Boundary Conditions (fire source)



Boundary Conditions (walls 1) • Set Boundary Conditions

– Open ‘walls_outer’ from the Zone list

– Set the temperature to 300 K and click Shell Conduction

– Enter the Shell Conduction Model Settings as shown

– Click OK in both panels

The Shell Conduction option

enables thin walls to solve for heat

transfer in both the normal and

planar directions without the need to

volume mesh them.


After Shell Conduction is selected, certain fields in the Wall

panel are greyed out and their entries are superseded by the

entries in the Shell Conduction Model Settings Panel.


Boundary Conditions (walls 2) • Set Boundary Conditions

– Select Copy from the Boundary Conditions Pane

– Select ‘walls_outer’ in the From Boundary Zone list and ‘wall_ceiling’ and ‘wall_floor’ in the To Boundary Zones list

– Click Copy, click OK in the question dialog box then Close

– This will copy all boundary settings from the boundary zone walls_outer to both wall_ceiling and wall_floor



Operating Conditions • Set operating conditions

– Select Operating Conditions

– Apply Specified Operating Density settings as shown

– Click OK



Operating Conditions • Notes

– ANSYS Fluent avoids the problem of round-off error by subtracting the operating pressure (generally a large pressure roughly equal to the average absolute pressure in the flow) from the absolute pressure, and using the result (termed the gauge pressure). The absolute pressure is simply the sum of the operating pressure and the gauge pressure.

– Operating temperature is only used when using the Boussinesq density model, so in this case, it has no meaning.

– Operating density is also a value for avoiding round-off errors. For simulations where pressure boundary conditions are present it is important to set the value correctly otherwise the pressure at the boundary will be incorrect and may lead to unphysical flow conditions. Here you have to set it to the density for the conditions at the pressure-inlet - a gas at 293.15 K with 23% O2 and 77% N2. You can initialize your flow field with these conditions to get the value for the operating density from the post-processor (e. g. Reports -> Volume Integral). See the Users Guide “Natural Convection and Buoyancy-Driven Flows” for more details.
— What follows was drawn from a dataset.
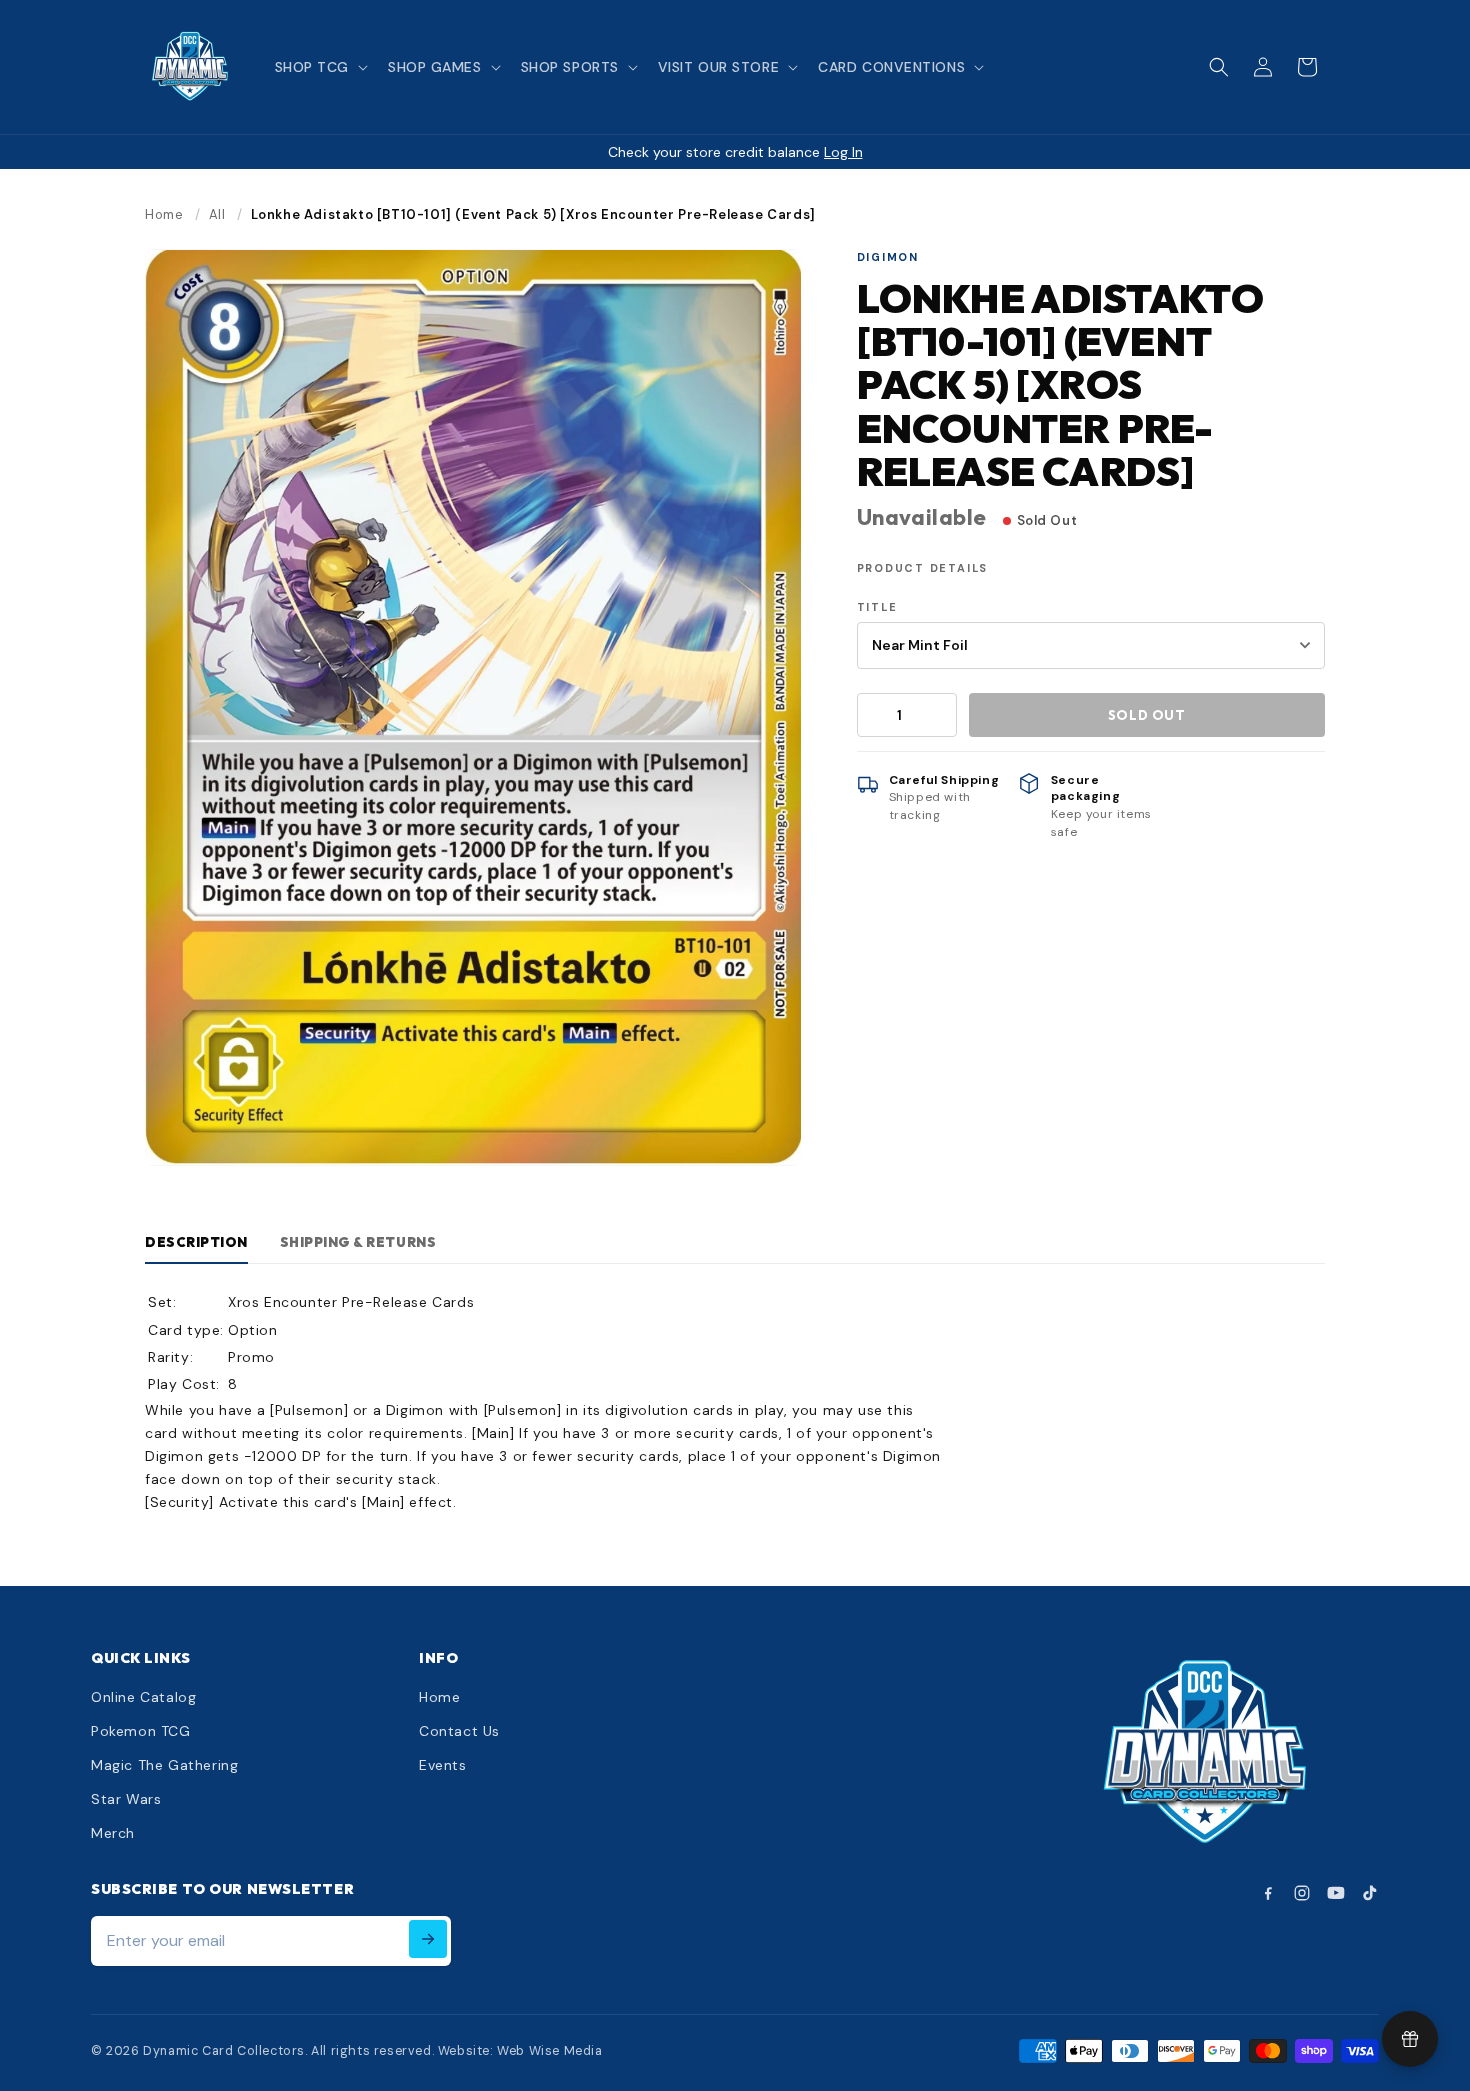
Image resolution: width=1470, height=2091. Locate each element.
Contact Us (459, 1731)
Solution Methods • Set solution methods

– Select Solution Methods from the Navigation Pane

– For Pressure-Velocity Scheme, set to ‘Coupled’

– Under Spatial Discretization set Pressure to Body Force Weighted

– The Body Force Weighted scheme is recommended for problems involving large body forces



Solution Controls • Set solution controls

– Select Solution Controls from the Navigation Pane

– Set the values shown below – Flow Courant Number = 50 – Explicit Relaxation Factors 0.5 (Momentum & Pressure) – Density = 1 – Body Forces = 1 – Turbulent Kinetic Energy = 0.5 – Turbulent Dissipation Rate = 0.5 – Turbulent Viscosity = 0.7 – h2o = 1 – o2 = 1 – co2 = 1 – Energy = 1

Lower Under-Relaxation Factors will reduce the solution change between iterations, leading to more stable convergence though requiring more iterations to reach convergence.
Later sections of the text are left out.